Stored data
....................

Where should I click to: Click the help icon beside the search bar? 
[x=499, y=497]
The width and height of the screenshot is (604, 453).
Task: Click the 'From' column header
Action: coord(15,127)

....................

● **How to complete this task**:
In full and word for word, reproduce the data above.

● **The completed task**:
Where should I click to: Click the help icon beside the search bar? 
[x=499, y=497]
The width and height of the screenshot is (604, 453).
Task: Click the 'From' column header
Action: coord(15,127)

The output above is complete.